A New CEO, a New Direction
The erasure follows a sweeping Xbox leadership overhaul in February 2026, when Phil Spencer’s retirement ended nearly four decades at Microsoft. Both Spencer and Sarah Bond have departed; Bond, according to Game Developer, pioneered the campaign, and it was partly responsible for her exit.
Asha Sharma, starting her new role in February as CEO of Microsoft Gaming, has set a new course for the brand. In a Windows Central interview shortly after her appointment, Sharma stated:
“I am committed to ‘returning to Xbox,’ and that starts with console, that starts with hardware.”
Asha Sharma, CEO, Microsoft Gaming
At GDC, Microsoft underlined that pledge by announcing Project Helix, an advanced console, placing hardware back at the center of the business.
The simultaneous removal of the campaign and announcement of Project Helix establishes a clear before-and-after moment in Xbox’s identity. Sharma is now positioned to rebuild brand coherence around hardware ownership, a concrete competitive signal to Sony and Nintendo that Microsoft is re-entering the console race rather than ceding it. Xbox Series X|S sales have trailed expectations, making the shift both symbolic and strategic.

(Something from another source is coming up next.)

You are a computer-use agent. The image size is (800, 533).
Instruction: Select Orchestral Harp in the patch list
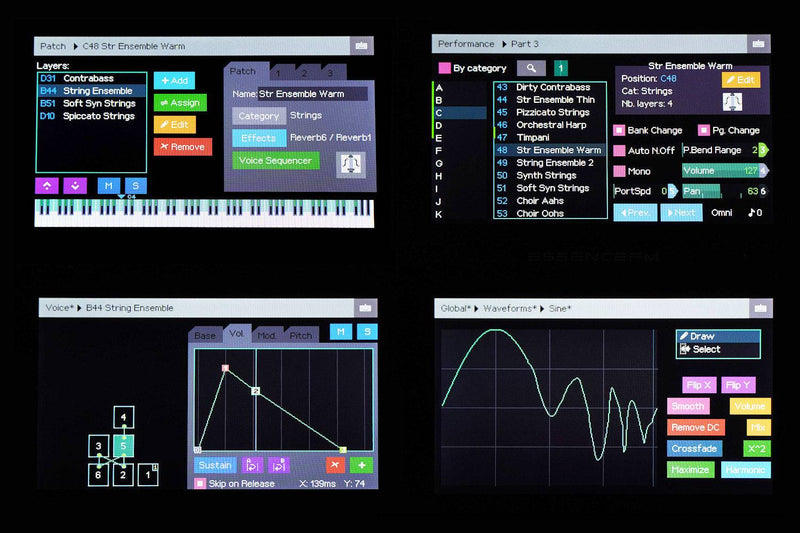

As a result, the reversal arrives after a period of aggressive multiplatform expansion. As WinBuzzer reported in October 2025, Xbox titles including Halo arrived on PlayStation and Nintendo hardware, abandoning decades of console exclusivity. That pivot was partly driven by a 30% profit mandate from Microsoft’s corporate leadership, which pushed Xbox’s controversial move away from console exclusives.
Yet not all traces of the old strategy have vanished. Campaign videos are still available on the Xbox YouTube Channel as of March 12, though that may well change. With Xbox Series X|S console sales tracking below the Xbox One generation, Sharma faces a difficult rebuild, and deleting a campaign that fractured the brand’s identity internally may be only the first step.